As to the temporary use of school district moneys to finance city operations, section 2580(4) of the Education Law provides that "[i]t shall be unlawful for a city treasurer or other officer having the custody of such city funds to permit their use for any purpose other than that for which they are lawfully authorized ". The "city funds" referred to in section 2580(4) are the moneys described in section 2580(1). Since these moneys are required "by law" to be used only for educational purposes (see Fleischmann v Graves, 235 NY 84; Fuhrmann v Graves, supra; Board of Education v Dibble, 136 Misc 171, 240 NYS 422), it is our opinion that the money in the school fund are not "moneys" within the meaning of section 9-a and, therefore, may not be used temporarily to finance city operations.

In reaching this conclusion, we are aware that it could be argued that section 2580(1) and (4) should be interpreted as applying to school district budgetary revenues, rather than cash, so that there would be no restriction on the use of the cash received by the city for school purposes.
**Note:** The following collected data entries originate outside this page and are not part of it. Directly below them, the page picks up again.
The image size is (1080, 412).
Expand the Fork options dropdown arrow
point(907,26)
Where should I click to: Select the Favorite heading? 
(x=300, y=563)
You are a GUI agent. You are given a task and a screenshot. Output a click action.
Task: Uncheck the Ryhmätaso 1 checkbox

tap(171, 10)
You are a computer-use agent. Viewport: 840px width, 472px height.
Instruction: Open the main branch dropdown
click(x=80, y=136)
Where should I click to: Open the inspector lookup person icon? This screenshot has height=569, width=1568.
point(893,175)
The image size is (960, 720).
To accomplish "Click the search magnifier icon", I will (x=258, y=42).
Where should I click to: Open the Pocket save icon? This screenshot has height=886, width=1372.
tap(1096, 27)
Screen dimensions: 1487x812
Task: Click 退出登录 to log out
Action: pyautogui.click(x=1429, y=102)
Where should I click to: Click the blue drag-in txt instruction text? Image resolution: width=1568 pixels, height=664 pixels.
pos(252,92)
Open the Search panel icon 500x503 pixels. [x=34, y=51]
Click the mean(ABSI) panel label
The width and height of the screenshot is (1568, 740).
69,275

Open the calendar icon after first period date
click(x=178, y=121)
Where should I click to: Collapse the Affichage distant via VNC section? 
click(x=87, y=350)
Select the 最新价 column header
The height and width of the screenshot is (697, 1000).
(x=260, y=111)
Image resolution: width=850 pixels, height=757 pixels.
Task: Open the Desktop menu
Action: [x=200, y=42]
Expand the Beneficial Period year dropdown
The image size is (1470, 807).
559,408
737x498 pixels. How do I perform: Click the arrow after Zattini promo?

The rationale for this approach is that these provisions are intended to prevent school district funds from being used for any purpose other than education and this purpose is achieved through the Uniform System of Accounts requiring that city and school district revenues be recorded and accounted for in separate funds. In our view, however, section 2580(1) clearly refers to cash because only cash may be "paid into the [city's] treasury".

Accordingly, it is our opinion that city and school district moneys may be deposited in a single bank account. Further, city general fund moneys may be temporarily advanced, in accordance with section 9-a of the General Municipal Law, to the school fund. However, since school district moneys are not "moneys" within the meaning of section 9-a, such moneys may not be used temporarily to finance city operations.